Cosa accade se le regole non vengono rispettate? Scatta una sanzione. Se ad esempio rapiniamo un supermercato è prevista una punizione, una misura di contrasto che funziona o dovrebbe funzionare da deterrente. Ma nessuno può punirci per ciò che pensiamo, per le nostre idee o per le nostre preferenze sessuali. Vale a dire che, nel caso delle condotte morali, non esistono regole esterne e quindi non può essere prevista alcuna sanzione. Semmai si risponde a se stessi, alla propria coscienza, non certo ad un’autorità esterna. Parafrasando un’espressione comunemente usata, le nostre azioni possono, quando travalicano le regole e danneggiano gli altri, essere “processate”, le intenzioni no.
Tuttavia, una delle particolarità del momento storico che stiamo vivendo è che accanto alle norme giuridiche sono state create anche delle norme morali, che prescrivono cosa dobbiamo pensare, dire e quali dovrebbero essere i nostri gusti e le nostre inclinazioni. Tali regole morali sono state via via sovrapposte a quelle giuridiche, in modo che le punizioni previste per queste ultime vengono oggi applicate anche all’inosservanza delle prime. Credo che questa operazione sia il risultato di un processo di condizionamento socio-culturale in atto da molti anni per cui abituando le persone a credere che una certa opinione divergente dal pensiero dominante sia sbagliata e offensiva della sensibilità comune, queste stesse persone cominciano a pensare che sia giusto punire tali idee, così come si puniscono azioni e comportamenti davvero gravi e lesivi della dignità e dei diritti.
In questo senso le norme, le regole e i limiti che esse circoscrivono si sono trasformate da strumenti “educativi” e di valorizzazione della socialità in strumenti per uniformare e “normalizzare” le persone sulla base di alcuni parametri decisi a priori. La norma, anche quella non esplicitata, di tipo morale, è così diventata un pretesto per eliminare l’individualità, inibire la creatività e limitare la libertà delle persone.
Una faccenda veramente curiosa, questa: da una parte esistono norme e principi costituzionali che tutelano la libertà di pensiero e d’espressione, come se fossero qualcosa di “sacro” e inviolabile (vedi art. 21 della Costituzione Italiana); dall’altra, chi oggi volesse esprimere una propria idea e questa idea si trovasse in contrapposizione alle idee dominanti veicolate da mezzi d’informazione, si troverebbe, nel migliore dei casi, ad essere accusato di “negazionismo”, “complottismo” o altro “ismo”, oppure bollato come autore di “fake news”; anche quando tali idee si basassero su dati verificabili. E anche se non lo fossero, avrebbero comunque diritto di essere espresse: sempre, comunque e da chiunque.

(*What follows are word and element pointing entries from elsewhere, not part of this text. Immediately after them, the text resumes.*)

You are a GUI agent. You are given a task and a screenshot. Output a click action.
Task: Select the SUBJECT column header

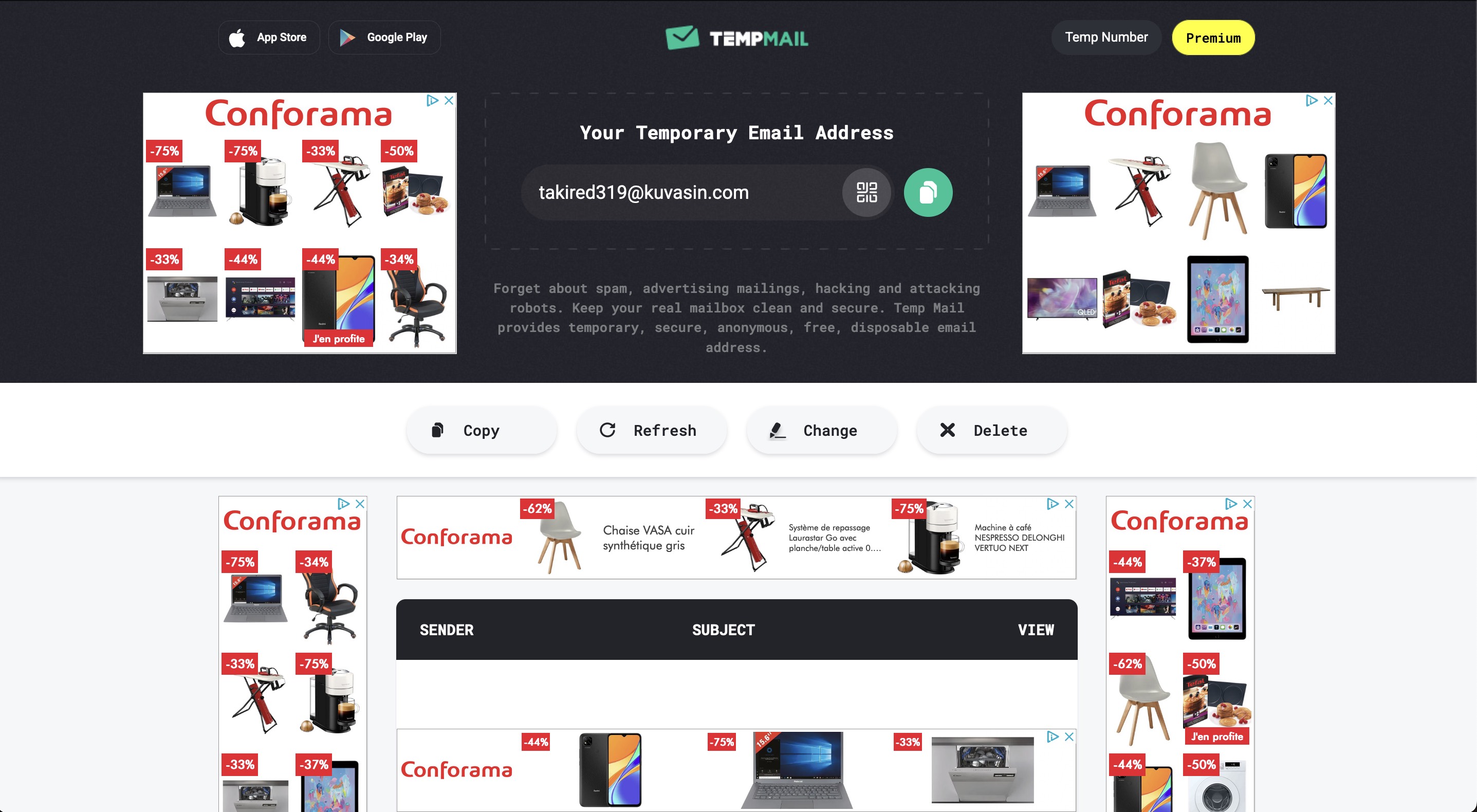coord(724,629)
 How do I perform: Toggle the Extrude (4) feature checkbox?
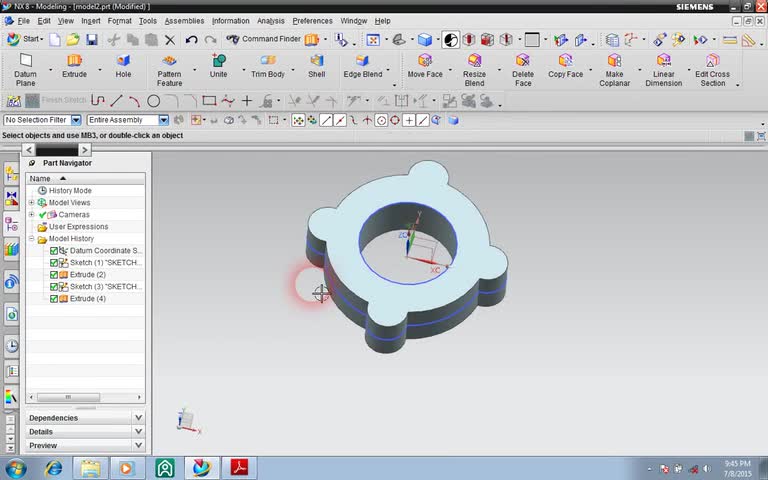click(54, 299)
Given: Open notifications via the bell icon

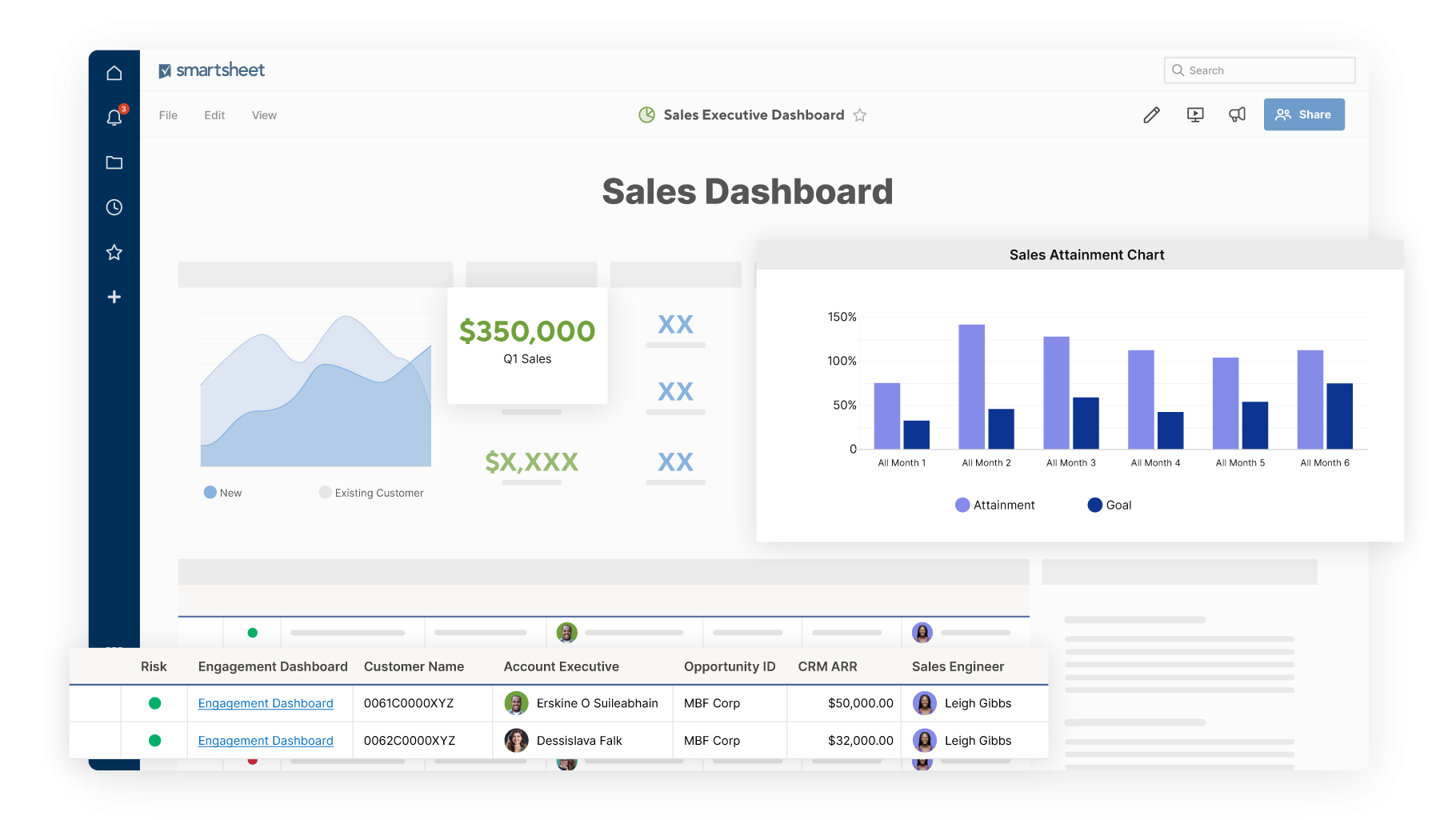Looking at the screenshot, I should coord(114,118).
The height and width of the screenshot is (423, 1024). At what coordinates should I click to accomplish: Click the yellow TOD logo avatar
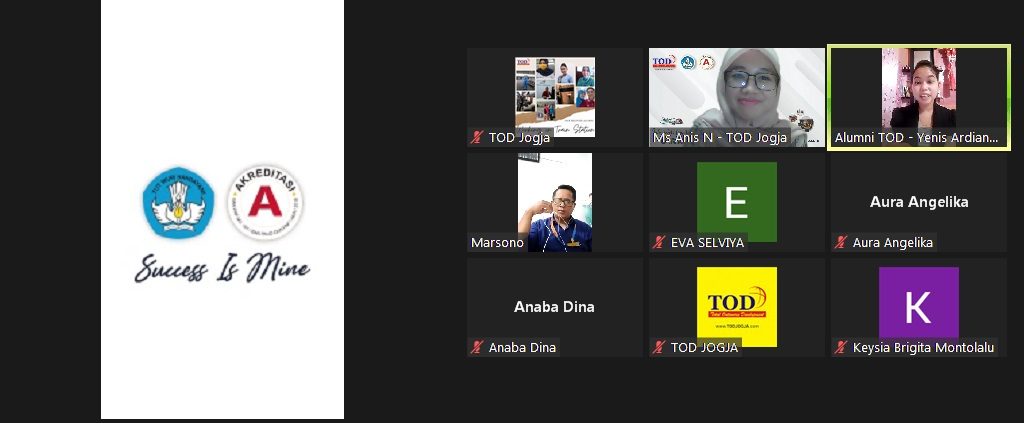pyautogui.click(x=737, y=307)
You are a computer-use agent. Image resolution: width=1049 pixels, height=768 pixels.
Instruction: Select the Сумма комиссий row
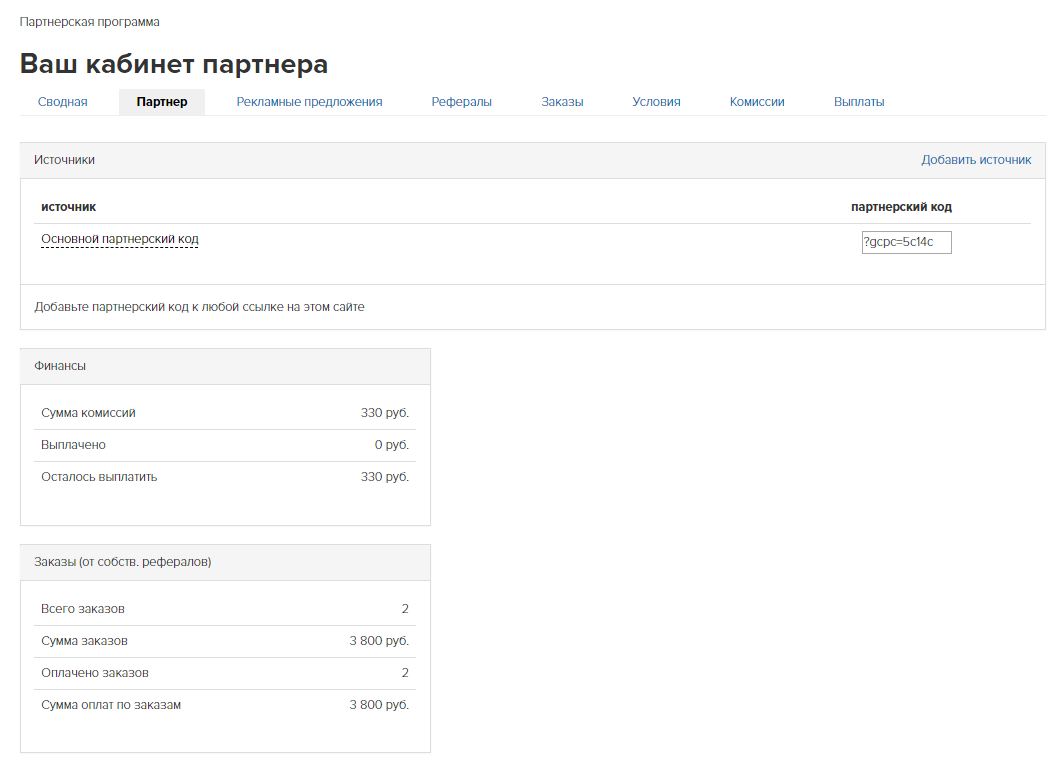[225, 413]
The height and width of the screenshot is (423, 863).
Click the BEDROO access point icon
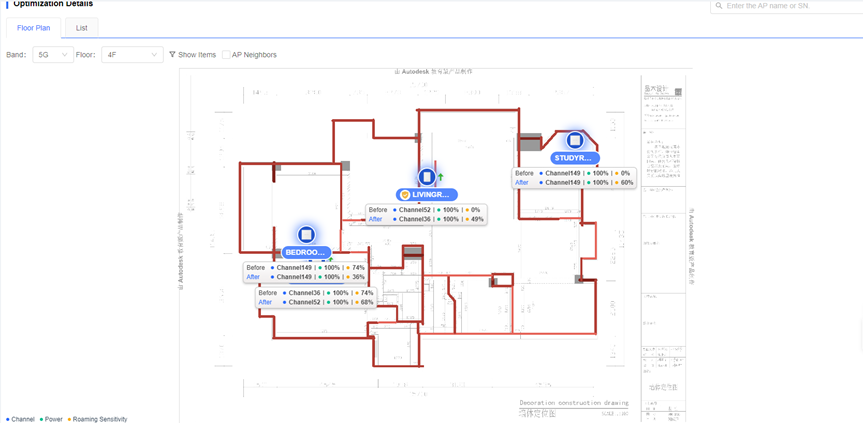pos(306,234)
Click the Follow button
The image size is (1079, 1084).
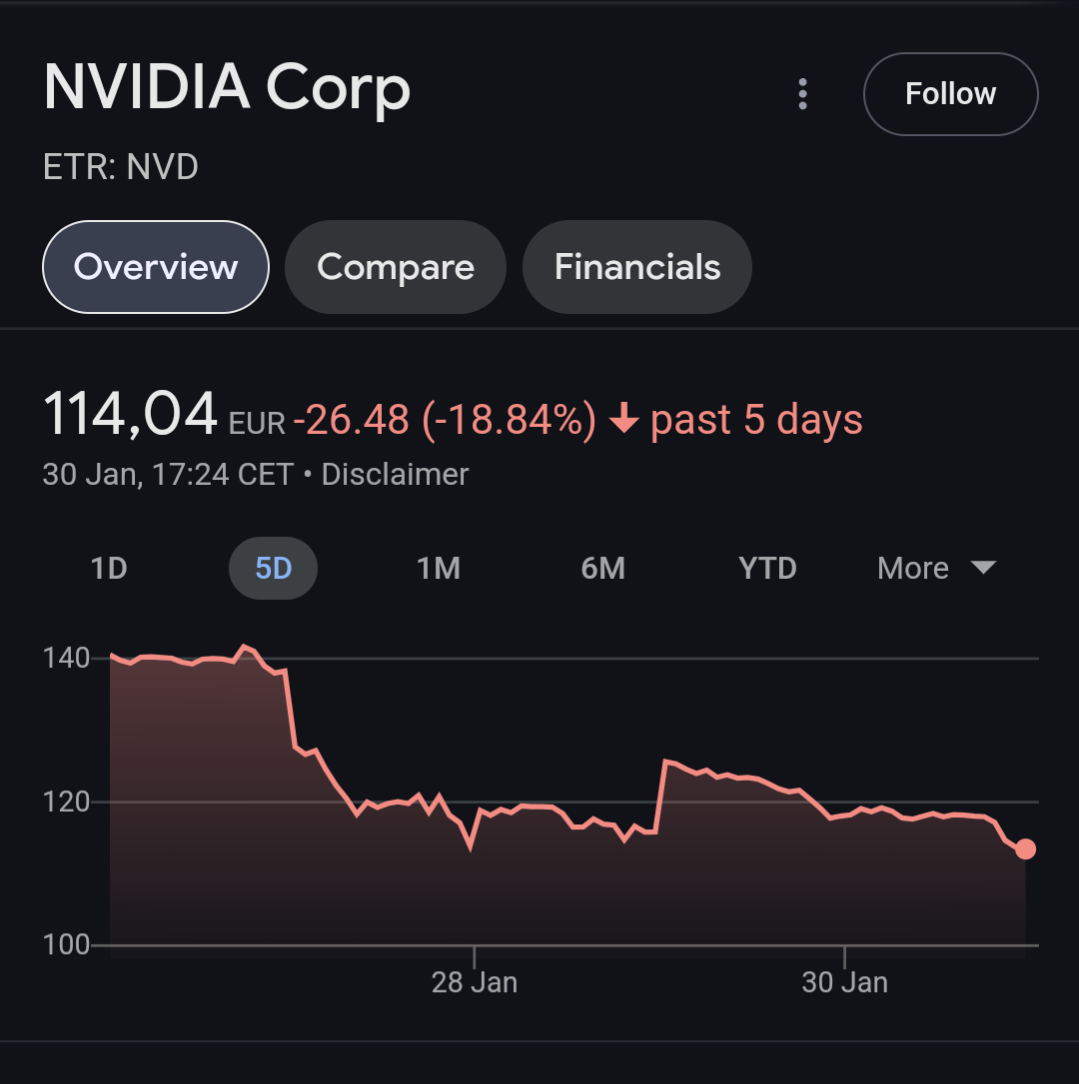(950, 94)
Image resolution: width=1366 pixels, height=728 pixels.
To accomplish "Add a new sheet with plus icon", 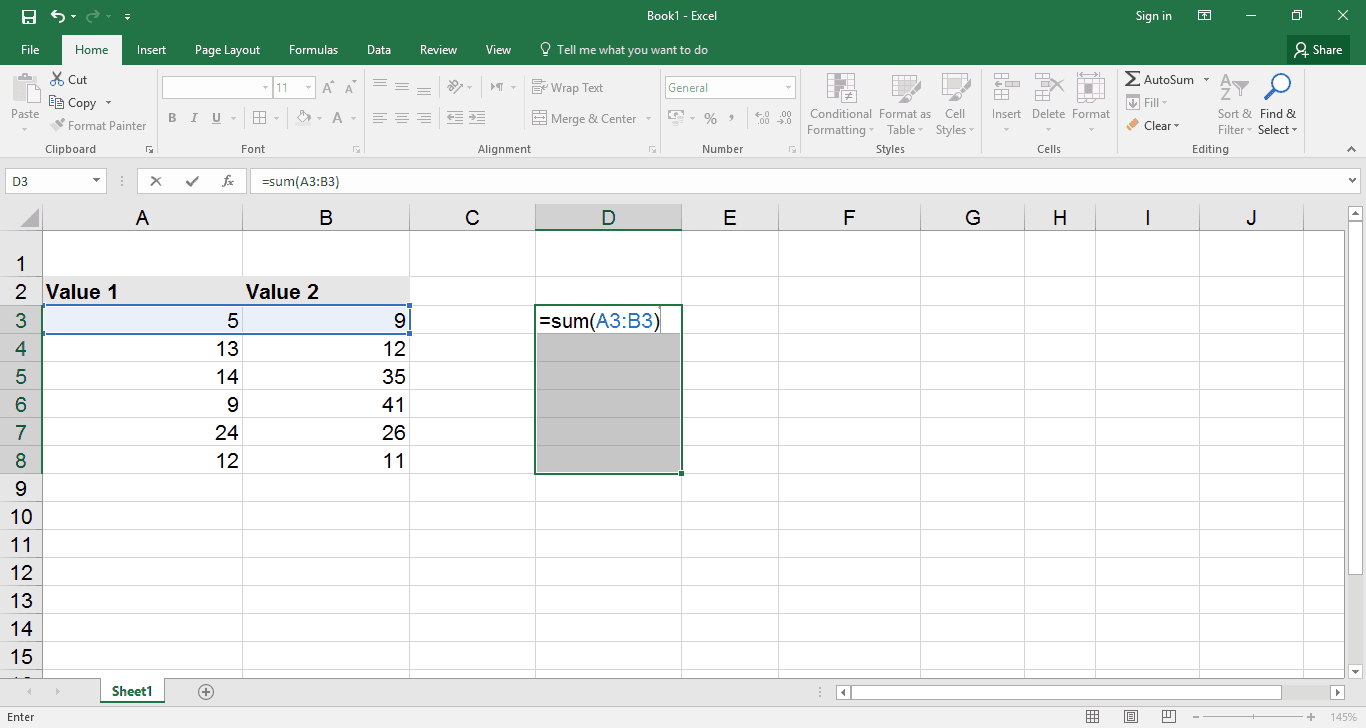I will pyautogui.click(x=206, y=691).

Il fatto che oggi questo non sia così scontato dovrebbe farci riflettere, e mi viene da chiedermi: perchè mai questo bisogno di negare, di smentire e di ridicolizzare con così tanta forza tutte quelle posizioni che sono dissonanti rispetto alla versione dominante ufficiale?
Perché non dovremmo accettare e valorizzare il dubbio, ancorché lo scetticismo, visto che è proprio attraverso di esso che si sviluppano le ipotesi sui fenomeni che osserviamo, e che la falsificazione delle ipotesi è il metodo attraverso cui la scienza progredisce e acquisisce nuove conoscenze?